- _Try it_
Transcribe all of the data, leaving nothing out and changing nothing.

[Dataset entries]
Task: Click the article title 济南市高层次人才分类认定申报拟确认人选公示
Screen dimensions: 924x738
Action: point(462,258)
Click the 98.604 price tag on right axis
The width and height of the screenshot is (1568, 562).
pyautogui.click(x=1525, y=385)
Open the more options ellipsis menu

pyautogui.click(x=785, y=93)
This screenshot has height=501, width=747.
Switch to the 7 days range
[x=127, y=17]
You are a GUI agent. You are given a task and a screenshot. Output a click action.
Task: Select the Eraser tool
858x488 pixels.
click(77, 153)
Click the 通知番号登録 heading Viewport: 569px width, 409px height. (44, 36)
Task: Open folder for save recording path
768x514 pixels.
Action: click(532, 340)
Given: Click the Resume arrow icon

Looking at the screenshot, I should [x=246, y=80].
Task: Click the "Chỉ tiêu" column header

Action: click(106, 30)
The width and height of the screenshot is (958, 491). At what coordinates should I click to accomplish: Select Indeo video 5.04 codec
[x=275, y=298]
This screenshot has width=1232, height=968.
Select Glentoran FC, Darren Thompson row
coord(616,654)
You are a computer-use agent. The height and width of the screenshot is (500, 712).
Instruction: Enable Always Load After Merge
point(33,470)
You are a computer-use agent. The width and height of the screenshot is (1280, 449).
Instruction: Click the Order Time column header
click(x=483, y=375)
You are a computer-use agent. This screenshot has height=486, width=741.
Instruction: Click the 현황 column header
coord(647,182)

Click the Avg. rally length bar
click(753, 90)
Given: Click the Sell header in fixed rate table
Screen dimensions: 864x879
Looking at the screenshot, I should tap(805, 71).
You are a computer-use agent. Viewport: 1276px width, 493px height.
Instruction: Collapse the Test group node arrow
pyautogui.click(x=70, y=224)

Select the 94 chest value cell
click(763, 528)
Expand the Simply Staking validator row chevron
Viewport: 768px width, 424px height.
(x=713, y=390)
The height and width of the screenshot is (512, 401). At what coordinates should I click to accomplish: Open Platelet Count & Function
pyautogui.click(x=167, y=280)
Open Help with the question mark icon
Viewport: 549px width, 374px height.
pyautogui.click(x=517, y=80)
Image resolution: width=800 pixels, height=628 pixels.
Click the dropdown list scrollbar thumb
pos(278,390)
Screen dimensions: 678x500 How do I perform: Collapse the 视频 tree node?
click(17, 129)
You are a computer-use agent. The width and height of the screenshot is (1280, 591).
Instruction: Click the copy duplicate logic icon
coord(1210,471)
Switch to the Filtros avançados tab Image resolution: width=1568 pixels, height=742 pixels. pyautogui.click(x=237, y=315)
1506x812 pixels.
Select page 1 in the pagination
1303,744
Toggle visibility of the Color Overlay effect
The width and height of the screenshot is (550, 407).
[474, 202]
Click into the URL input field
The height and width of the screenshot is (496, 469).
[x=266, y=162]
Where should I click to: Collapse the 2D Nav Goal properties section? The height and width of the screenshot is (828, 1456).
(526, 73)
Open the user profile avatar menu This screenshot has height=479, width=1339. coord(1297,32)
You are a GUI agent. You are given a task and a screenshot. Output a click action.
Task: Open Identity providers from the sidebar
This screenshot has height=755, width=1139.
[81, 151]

- _Output below_
Task: Click the article title 济南市高层次人才分类认定申报拟确认人选公示
Screen dimensions: 924x738
Action: point(462,258)
Click the 98.604 price tag on right axis
The width and height of the screenshot is (1568, 562).
pyautogui.click(x=1525, y=385)
Open the more options ellipsis menu

pyautogui.click(x=785, y=93)
This screenshot has height=501, width=747.
Switch to the 7 days range
[x=127, y=17]
You are a GUI agent. You are given a task and a screenshot. Output a click action.
Task: Select the Eraser tool
858x488 pixels.
click(77, 153)
Click the 通知番号登録 heading Viewport: 569px width, 409px height. (44, 36)
Task: Open folder for save recording path
768x514 pixels.
Action: click(532, 340)
Given: Click the Resume arrow icon

Looking at the screenshot, I should [x=246, y=80].
Task: Click the "Chỉ tiêu" column header

Action: click(106, 30)
The width and height of the screenshot is (958, 491). At what coordinates should I click to accomplish: Select Indeo video 5.04 codec
[x=275, y=298]
This screenshot has width=1232, height=968.
Select Glentoran FC, Darren Thompson row
coord(616,654)
You are a computer-use agent. The height and width of the screenshot is (500, 712).
Instruction: Enable Always Load After Merge
point(33,470)
You are a computer-use agent. The width and height of the screenshot is (1280, 449).
Instruction: Click the Order Time column header
click(x=483, y=375)
You are a computer-use agent. This screenshot has height=486, width=741.
Instruction: Click the 현황 column header
coord(647,182)

Click the Avg. rally length bar
click(753, 90)
Given: Click the Sell header in fixed rate table
Screen dimensions: 864x879
Looking at the screenshot, I should tap(805, 71).
You are a computer-use agent. Viewport: 1276px width, 493px height.
Instruction: Collapse the Test group node arrow
pyautogui.click(x=70, y=224)

Select the 94 chest value cell
click(763, 528)
Expand the Simply Staking validator row chevron
Viewport: 768px width, 424px height.
(x=713, y=390)
The height and width of the screenshot is (512, 401). At what coordinates should I click to accomplish: Open Platelet Count & Function
pyautogui.click(x=167, y=280)
Open Help with the question mark icon
Viewport: 549px width, 374px height.
pyautogui.click(x=517, y=80)
Image resolution: width=800 pixels, height=628 pixels.
Click the dropdown list scrollbar thumb
pos(278,390)
Screen dimensions: 678x500 How do I perform: Collapse the 视频 tree node?
click(17, 129)
You are a computer-use agent. The width and height of the screenshot is (1280, 591).
Instruction: Click the copy duplicate logic icon
coord(1210,471)
Switch to the Filtros avançados tab Image resolution: width=1568 pixels, height=742 pixels. pyautogui.click(x=237, y=315)
1506x812 pixels.
Select page 1 in the pagination
1303,744
Toggle visibility of the Color Overlay effect
The width and height of the screenshot is (550, 407).
[474, 202]
Click into the URL input field
The height and width of the screenshot is (496, 469).
[x=266, y=162]
Where should I click to: Collapse the 2D Nav Goal properties section? The height and width of the screenshot is (828, 1456).
(526, 73)
Open the user profile avatar menu This screenshot has height=479, width=1339. coord(1297,32)
You are a GUI agent. You are given a task and a screenshot. Output a click action.
Task: Open Identity providers from the sidebar
This screenshot has height=755, width=1139.
[81, 151]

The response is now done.